Virginia (Camryn Manheim): The fresh air, the exercise and the pleasure of a leather saddle between one's thighs.
Eleanor (Bridget Fonda): Why, Virginia, what do you mean?
Virginia: Bicycle smile, I believe they call it.
"The Road to Wellville," which premiered 20 years ago today, reminded everyone that every generation must deal with issues of bowel regularity. It is a normal biological function that no one seems to have fully mastered.
It was also a reminder that, while every generation may think it discovered sex, that is also a normal biological function that, in all of human history, no one seems to have fully mastered.
Consequently, there are always people whose mission in life it is to help those who struggle with such normal biological functions.
Such a person was Dr. John Harvey Kellogg, who ran a sanatorium in Battle Creek, Mich., preaching the benefits of diet, nutrition, exercise and enemas. He also advocated sexual abstinence.
If Battle Creek sounds familiar, it should. It has been the world headquarters of the Kellogg Company (founded by Dr. Kellogg's brother) for more than a century. Dr. Kellogg and his brother had a falling out over cereal recipes.
While it was based in fact, it is important to remember that "The Road to Wellville" was a fictional account of both Kellogg and his facility.
Dr. Kellogg was portrayed in "The Road to Wellville" by one of my favorite contemporary actors, Anthony Hopkins. He gave his usual stellar performance — but it just wasn't my favorite Hopkins role.
The character was a little too over the top for me, I guess. Maybe that's how Kellogg really was. Maybe it wasn't merely an artistic decision that Hopkins made.
If it wasn't an exaggeration, though, I have a strong feeling that Dr. Kellogg and I wouldn't have agreed on much.
Bridget Fonda and Matthew Broderick played a young married couple (with the delicious surname Lightbody) who came to Kellogg's sanatorium for help. They had been struggling with health issues since the death of their child.
The movie followed them — and several others like them — in their journey to pure thoughts and clean living.
All Broderick really needed was some intimacy with his wife, and he knew it, but Kellogg's facility separated husbands and wives. He had a hard time coping with that. His wife, meanwhile, was becoming a devoted disciple of Kellogg's teachings, especially his stance against killing animals for food.

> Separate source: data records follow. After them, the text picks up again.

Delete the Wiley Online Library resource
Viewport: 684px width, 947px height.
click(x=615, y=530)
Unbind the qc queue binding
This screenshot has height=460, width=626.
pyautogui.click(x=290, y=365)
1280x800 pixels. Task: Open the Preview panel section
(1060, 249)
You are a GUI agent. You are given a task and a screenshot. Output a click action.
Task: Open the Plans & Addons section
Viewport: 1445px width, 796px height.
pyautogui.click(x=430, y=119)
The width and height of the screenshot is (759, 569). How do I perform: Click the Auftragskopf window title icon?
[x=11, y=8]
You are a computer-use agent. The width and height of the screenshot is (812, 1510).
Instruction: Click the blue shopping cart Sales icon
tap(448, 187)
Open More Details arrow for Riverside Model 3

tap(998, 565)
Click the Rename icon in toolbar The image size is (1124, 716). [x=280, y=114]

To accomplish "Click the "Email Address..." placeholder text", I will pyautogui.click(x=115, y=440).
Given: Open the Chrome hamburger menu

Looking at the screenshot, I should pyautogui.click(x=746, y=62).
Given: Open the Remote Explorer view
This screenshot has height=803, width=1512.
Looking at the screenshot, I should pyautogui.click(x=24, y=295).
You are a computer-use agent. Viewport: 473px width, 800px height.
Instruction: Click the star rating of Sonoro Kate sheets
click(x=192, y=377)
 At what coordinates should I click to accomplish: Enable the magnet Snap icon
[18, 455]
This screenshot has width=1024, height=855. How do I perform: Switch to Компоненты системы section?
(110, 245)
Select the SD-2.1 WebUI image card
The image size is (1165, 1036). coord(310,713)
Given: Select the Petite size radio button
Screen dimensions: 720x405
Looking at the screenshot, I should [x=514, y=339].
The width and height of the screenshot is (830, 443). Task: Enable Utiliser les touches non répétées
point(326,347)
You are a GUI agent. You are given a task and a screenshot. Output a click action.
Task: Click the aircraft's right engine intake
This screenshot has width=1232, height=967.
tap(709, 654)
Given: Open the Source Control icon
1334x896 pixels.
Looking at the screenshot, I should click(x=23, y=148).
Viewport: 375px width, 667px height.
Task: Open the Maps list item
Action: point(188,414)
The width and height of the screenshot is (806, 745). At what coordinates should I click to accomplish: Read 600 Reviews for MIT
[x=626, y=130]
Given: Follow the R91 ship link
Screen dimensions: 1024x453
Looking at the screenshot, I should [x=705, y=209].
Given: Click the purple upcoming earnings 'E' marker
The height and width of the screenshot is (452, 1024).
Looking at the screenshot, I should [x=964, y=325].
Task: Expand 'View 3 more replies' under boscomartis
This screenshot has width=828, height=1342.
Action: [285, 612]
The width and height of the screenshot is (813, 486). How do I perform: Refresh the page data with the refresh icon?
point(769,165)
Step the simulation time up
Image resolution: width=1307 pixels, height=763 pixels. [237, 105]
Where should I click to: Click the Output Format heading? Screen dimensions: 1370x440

Broderick was forced to give his lustful attention to more accessible targets — a nurse (Traci Lind) and a fellow patient (Lara Flynn Boyle) — both of whom he imagined minus their layers of 19th–century clothes.
He did more than imagine with Boyle. That was against Kellogg's policy. In addition to being a vegetarian, Kellogg was opposed to sex other than for procreational purposes, and he forbade masturbation.
Dr. Kellogg obviously had some unorthodox ideas about good health — but, just as obviously, there must have been something to them if he followed his own advice. He lived to be nearly 92.
Of course, he may just have been a quack who got lucky and lived a longer life than most in spite of himself.
I didn't particularly care for "The Road to Wellville." It wasn't the people who were in it. As I say, I like Hopkins. I like all of the Fondas. I like Broderick. I haven't seen much of Lind or Boyle, but they were pleasant enough.
I guess it was the nature of the humor. Scatalogical humor is great when you're 7, but no 7–year–olds were allowed to see this movie without an adult when it ran at the theaters.
And that may go a long way toward explaining the indifferent response the movie received at the box office. It cost $25 million to make. It made $6.5 million in the theaters.